Actions to take:
[A] In the thread about the EventLogging capsule changes, which field replaces the timestamp field?
[B] Resume the thread about the EventLogging capsule changes, writing on from its final message.

Text excerpt:
#####
This change is particularly relevant to us because it involves the experimental tbayer.popups table. I'd like to start fully productionizing (including wikitech docs and an announcement). When I deploy this change, you'll need to use event.popups instead of tbayer.popups. The timestamp field will be removed in favor of dt, and userAgent will be a nested object instead of a JSON string, so you can use fields like useragent.is_bot, etc. in your queries.

I'm not going to remove tbayer.popups, but new data will no longer be inserted into it. Any objections to me doing this today or tomorrow?

Could this be held off two more days, when the data collection for this one ends (T178500)? Having to join two tables with incompatible formats is likely to add a lot of unnecessary complexity to the analysis.

Ah great! Didn't realize it was ending so soon. That's fine, we can wait.

Having to join two tables with incompatible formats is likely to add a lot of unnecessary complexity to the analysis.

You wouldn't have to join two tables; everything that is currently in tbayer.popups will also be in event.popups.

But even so, I'm fine with waiting until next week if that makes the experiment easier.

Thanks! This has stopped now (T178500), so feel free to go ahead.

Mentioned in SAL (#wikimedia-analytics) [2017-11-20T15:45:15Z] <ottomata> deploying fixes to EL EventCapsule discrepancies: https://phabricator.wikimedia.org/T179625#3755242

Change 391023 merged by Ottomata:
[operations/puppet@production] Temporarily disable EventLogging refine jobs

https://gerrit.wikimedia.org/r/391023

Change 389722 merged by Ottomata:
[operations/puppet@production] EventLogging analytics capsule discrepency fixes

https://gerrit.wikimedia.org/r/389722

Change 392468 had a related patch set uploaded (by Ottomata; owner: Ottomata):
[operations/puppet@production] Fix coal to use EventCapsule dt instead of timestamp

https://gerrit.wikimedia.org/r/392468

Mentioned in SAL (#wikimedia-operations) [2017-11-20T19:47:05Z] <ottomata> restarted coal with fixes for eventcapsule changes in T179625

Change 392468 merged by Ottomata:
[operations/puppet@production] Fix coal to use EventCapsule dt instead of timestamp

https://gerrit.wikimedia.org/r/392468

Change 392473 had a related patch set uploaded (by Ottomata; owner: Ottomata):
[operations/puppet@production] Remove eventlogging_refine_test temporary class

https://gerrit.wikimedia.org/r/392473

Change 392473 merged by Ottomata:
[operations/puppet@production] Remove eventlogging_refine_test temporary class

https://gerrit.wikimedia.org/r/392473

ALllriiight! Capsule changes all deployed and good. Json Refine jobs restarted and moving along nicely.
#####
Provided material:
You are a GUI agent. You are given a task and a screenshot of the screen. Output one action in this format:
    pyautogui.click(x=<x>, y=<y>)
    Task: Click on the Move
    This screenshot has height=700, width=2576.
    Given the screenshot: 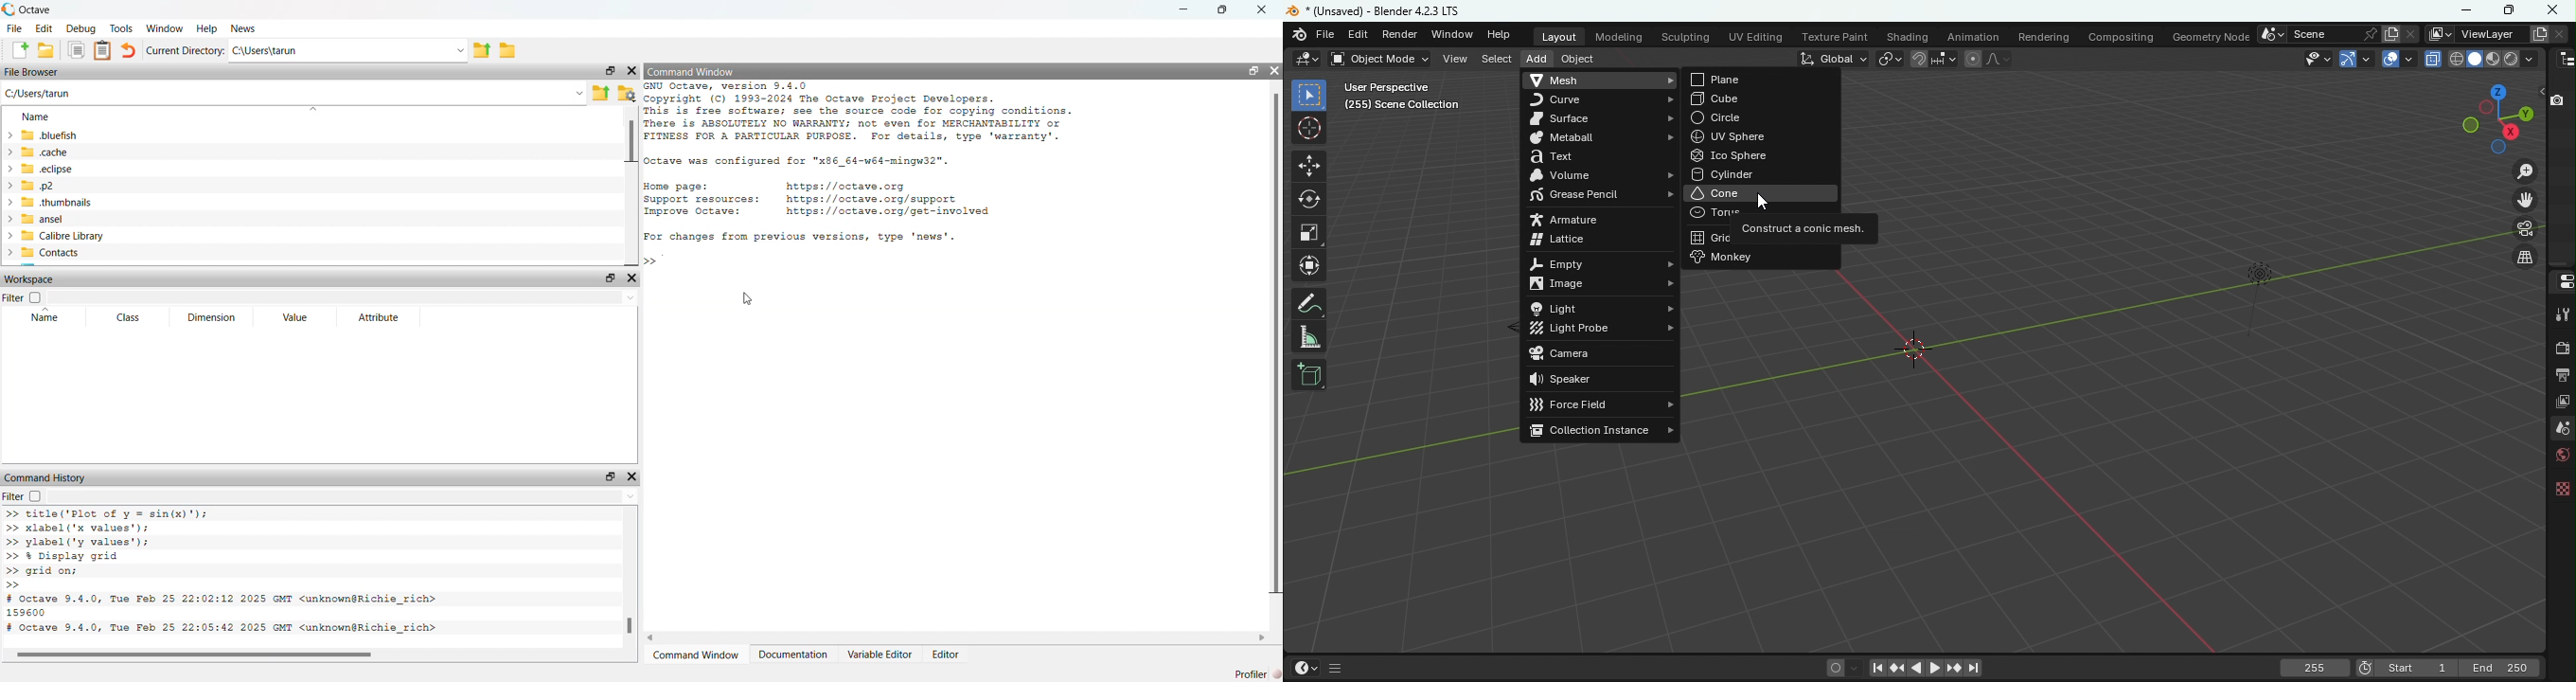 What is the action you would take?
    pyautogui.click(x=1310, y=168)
#####
Expected results:
[A] The dt field replaces it.

[B]
Documentation about how to access in Hive/Spark updated here:

https://wikitech.wikimedia.org/wiki/Analytics/Systems/EventLogging#Hadoop_.26_Hive

This comment was removed by Ottomata.

Change 392898 had a related patch set uploaded (by Ottomata; owner: Ottomata):
[eventlogging@master] Don't dump userAgent to json string in parse.py

https://gerrit.wikimedia.org/r/392898

Change 392898 merged by Ottomata:
[eventlogging@master] Don't dump userAgent to json string in parse.py

https://gerrit.wikimedia.org/r/392898

Mentioned in SAL (#wikimedia-operations) [2017-11-22T20:13:13Z] <otto@tin> Started deploy [eventlogging/analytics@57234e7]: no-op: removing now unneeded code that might accidentally serialize userAgent to json string: T179625

Mentioned in SAL (#wikimedia-operations) [2017-11-22T20:13:21Z] <otto@tin> Finished deploy [eventlogging/analytics@57234e7]: no-op: removing now unneeded code that might accidentally serialize userAgent to json string: T179625 (duration: 00m 04s)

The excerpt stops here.